This stove had a spot for the granite coffee pot that simmered most of the time. Eventually the coffee got weaker. She solved this by putting a cup of fresh ground coffee in and more water. Coffee cost two pounds for thirty nine cents. Brewed, this way it was good to the last drop.
This stove could make the best meals. I always enjoyed the home made fresh sausage. Dad was real particular about the spices. Mom had a huge iron skillet. She made sausage cakes as they were called and cooked more than we could eat. We had our own chickens, so we had more eggs than we could use. Mother broke them in this skillet of hot fat and kept tops covered with hot grease. She put them on a serving plate and you were welcomed to eat all you could hold. Some mornings she made biscuits as big as your fist and they were so tender and good. She knew just how many to prepare for seldom was any more than three or four left.
This stove was well cared for. It was wiped clean every day. Once a month is was covered with stove finish. Was it called Blacking? It needed new stove piping about once a year.
Did you order the Ashley News? Fourteen dollars a year. Do it now. Makes a good present.

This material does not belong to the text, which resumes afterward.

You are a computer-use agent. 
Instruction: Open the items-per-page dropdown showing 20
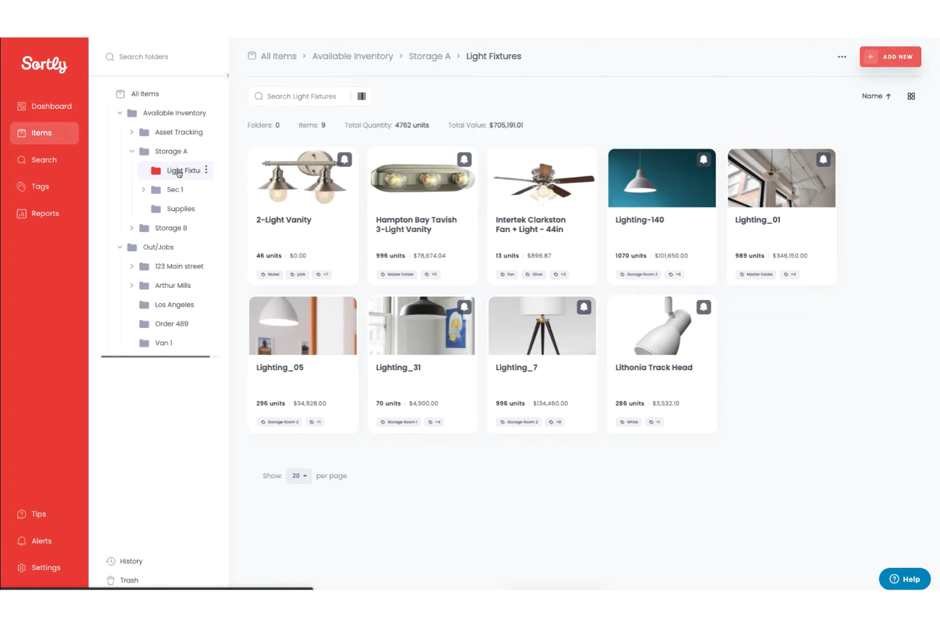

Ashley Illinois had an important role. The Louisville and Nashville and the I. C. had a crossing here. The business was handled by Tower men. One hundred twenty trains used this crossing in a twenty four period. Some trains were privileged and they carried produce from the South. If my memory serves me correctly Banana trains prevailed. Some other trains of edible produce were as equally important. There were times a passenger train would take siding to let a train of perishable for Chicago be on its' merry way.
These engines sometimes doubled because the load was too heavy for one. The Box cars were filled with freight and a rail road seal was placed on each door. Many were the cars that carried coal in the trains line up. They hauled just any thing for a fee. There were special made cars for animals. Ashley had what was called stock pens and at certain times animals had do be unloaded for food and water. Seemed like there were more cows than any thing else. Some cars contained wild horses, mules, sheep and hogs
Watermelons were shipped in cars that had wire covered doors. I always wondered how huge loads of chickens were shipped in any kind of weather, I expect the meat was tough when those chicks were butchered . Some trains were made up of refrigerated cars called Reefers. They had a place for ice on each end and was always filled to keep meat and other perishables from spoiling. Sides of beef swinging from the ceiling on meat hooks and I wondered how many sides of beef were swinging as the train rolled on its way to destination.

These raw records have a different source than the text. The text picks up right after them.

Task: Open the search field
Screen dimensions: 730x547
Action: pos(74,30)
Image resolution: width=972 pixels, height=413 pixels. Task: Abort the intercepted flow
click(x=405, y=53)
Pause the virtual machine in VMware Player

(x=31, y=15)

Rail roaders were a proud lot. You could tell what his occupation was by looking at him. The engineers and fireman wore a cap that let you know they were rail roading and their jobs were engines. I have ridden in a few engines and for one it now sets in the Centralia Park for all to view. Most every time the train was on a stand still the fireman was greasing the engine and wiping it in places. The engines were usually clean. When the trains had a caboose it was called the crummy. Some times the words fit it well. The caboose carried supplies for the trains needs. There was a stove in it and coal was provided to keep it warmer. I liked the cupalo ond here the rear brakeman and flagman road. The Conductor was always doing paper work.
Most trains that were called Locals did all the freight from town to town. Every town on the line had places to do business. No matter if the town had ten houses the train stopped. If you lived in the country you could get the train to stop.
There is a book at the Ashley Library about the History of the Louisville and Nashville Rail road. This is the 1870 era and it was called The St. Louis and Southeastern
You will never know about the Treasures at the Library if you don't visit The Library.
We drive through the country and say, "That wheat will soon be ready and a week or so later we go by the same spot and say, "That wheat is harvested." So what happened ? The wheat came and went and we hardly knew it.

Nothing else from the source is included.